- AIM -
Please copy out every line of text from the rows below word for word, leaving the pictures out of your answer.
— START OF DATA FOR THE TASK —
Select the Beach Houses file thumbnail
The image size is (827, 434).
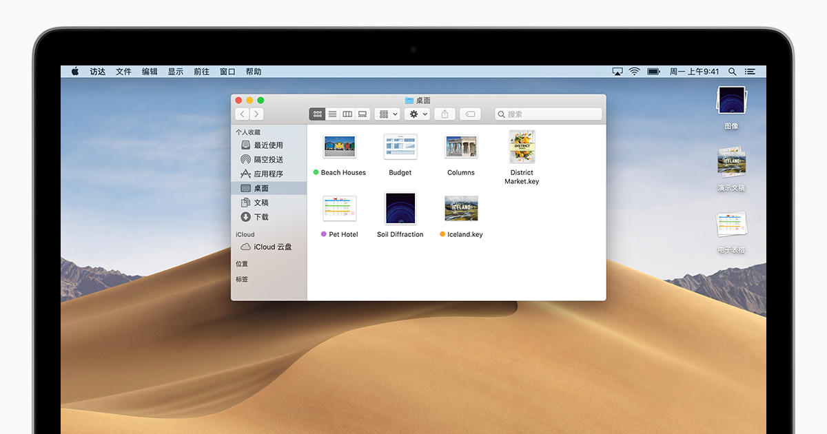pyautogui.click(x=339, y=147)
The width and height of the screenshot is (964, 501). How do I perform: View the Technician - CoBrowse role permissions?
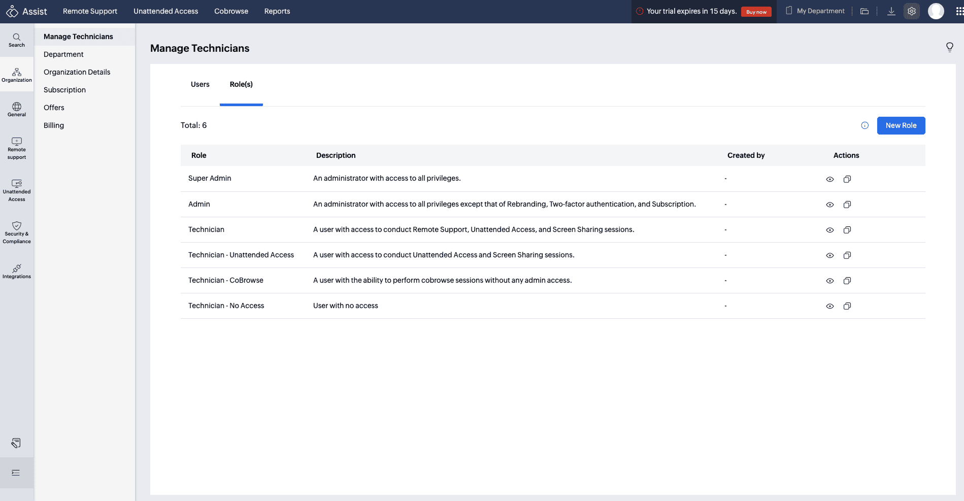pyautogui.click(x=830, y=281)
— END OF DATA FOR THE TASK —
- EXERCISE OUTPUT -
Select the Beach Houses file thumbnail
The image size is (827, 434).
pyautogui.click(x=339, y=147)
The width and height of the screenshot is (964, 501). How do I perform: View the Technician - CoBrowse role permissions?
pyautogui.click(x=830, y=281)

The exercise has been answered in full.